SYDNEY, March 26, 2013 – Australian Prime Minister Julia Gillard Tuesday renewed calls for a refugee swap with Malaysia to deter boatpeople after two asylum-seekers drowned in the latest tragedy at sea.
Canberra clinched a deal with Malaysia in 2011 to transfer 800 boatpeople to the Southeast Asian country to deter refugees from making the risky journey by removing the incentive of being resettled in Australia.
But the plan has never been implemented and has been shot down in the Australian parliament by the conservative opposition, led by Tony Abbott, which objects to the fact Malaysia has not signed the UN refugee convention.
“On the Malaysia arrangement, I would implement that tomorrow if Tony Abbott got out of the way,” Gillard told ABC television, hours after a boy aged four or five and a woman in her 30s died in the capsize.
Rising numbers of boatpeople have been arriving in Australian waters in recent weeks after the end of the monsoon season, with many travelling in cramped and dangerous wooden fishing vessels from Indonesia.
Gillard said Monday’s incident was “incredibly distressing”.
“I think many Australians will have been moved to see that loss of life, particularly the loss of life of a child,” she said.
“This just reinforces the message how incredibly dangerous it is for people to get on these boats, to put their lives in the hands of the people-smuggler and too often, too tragically, we see lives lost in those circumstances.”
Hundreds of people have died making the sea crossing to Australia in recent years and Gillard said she had taken “the best advice possible” on the issue to try to break the people-smuggling trade.
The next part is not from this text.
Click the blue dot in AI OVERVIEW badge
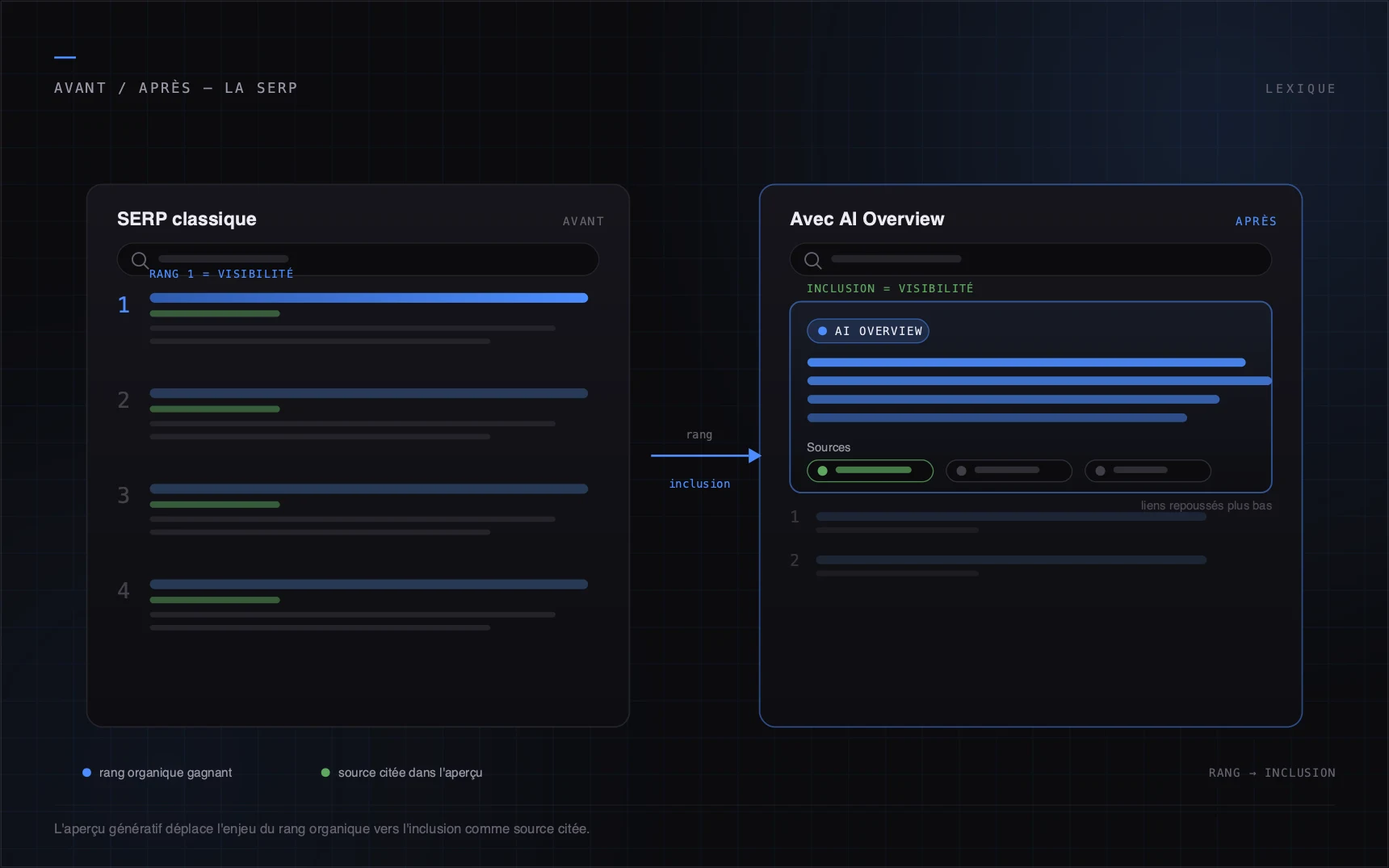 pos(822,331)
But she said she had been stopped from implementing all the measures recommended by a distinguished panel of experts, led by former defence force chief Angus Houston, by “the belligerence and negativity of the opposition”.
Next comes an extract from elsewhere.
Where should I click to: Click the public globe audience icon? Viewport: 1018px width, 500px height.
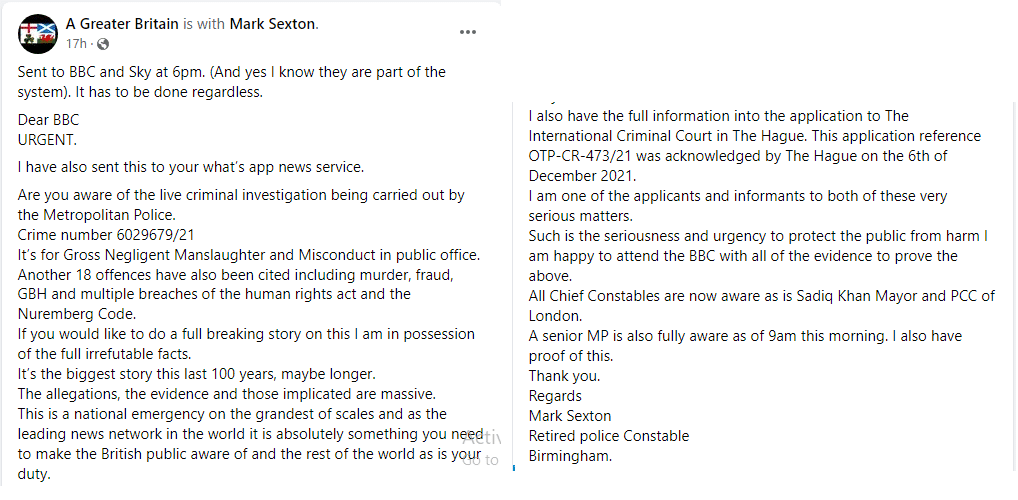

“I think that is to be regretted,” she said.
Abbott rejected the call, telling reporters that when Gillard referred to the Malaysia deal, she was looking for “an excuse to do nothing”.
“Malaysia involves just 800 people and just at the moment we’re getting 800 people a week,” he said.
The Malaysia plan was aimed at stopping the flow of hundreds of people, mostly from Iran, Iraq, Afghanistan and Sri Lanka, coming by boat from Asian hubs each year in the hope of being resettled in Australia.
Under the proposal, Australia agreed to accept 4,000 people from Malaysia who had already been registered as refugees in exchange for sending 800 boatpeople to the South East Asian nation.
After the plan collapsed, Canberra reopened refugee processing centres on the Pacific nation of Nauru and Papua New Guinea’s Manus Island.
Australia last year dealt with a record 17,202 asylum-seekers arriving by sea and has already seen 3,028 in the first three months of this year.